The jury was following his analysis. “With ligature strangulation, although you do get a few accidents, virtually all the cases are homicides-probably the most common form of homicidal asphyxia.”

“And by ligature, tell us what you mean exactly.”

“Certainly, Ms. Cooper. I’m referring to a bond of some kind-electrical cord, rope, wire, necktie-an object used to encircle the neck horizontally, occluding blood and oxygen from reaching the brain.”

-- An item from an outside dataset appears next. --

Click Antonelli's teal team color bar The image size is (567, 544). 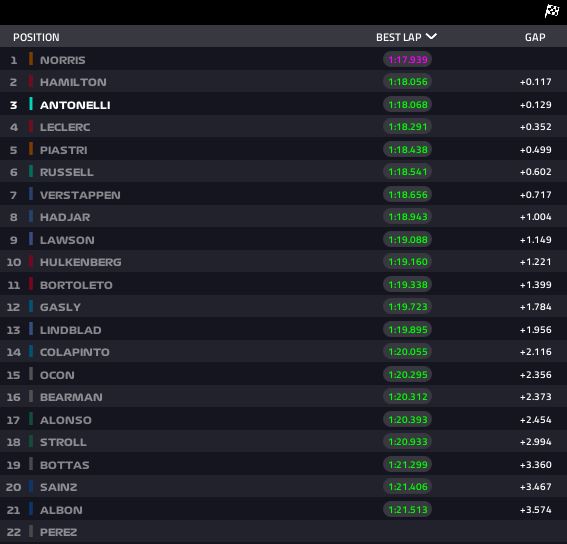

“That’s distinguished from manual strangulation, is it not?”

“Quite easily, in fact. Manual strangulation-death caused by using one’s hands to compress the neck of another-can never be anything but homicide.”

“Would you please tell the jury why, Dr. Genco?”

He straightened his glasses and looked earnestly at the people in the box. “It’s not possible to use your own hands to strangle yourself. Pressure on the neck is a very intentional, deliberate action. The first thing such excessive pressure causes is a loss of consciousness. So that if you were holding your own throat until the point at which you passed out, you couldn’t possibly continue to keep the grip on. You’d regain consciousness as soon as your hands dropped away.”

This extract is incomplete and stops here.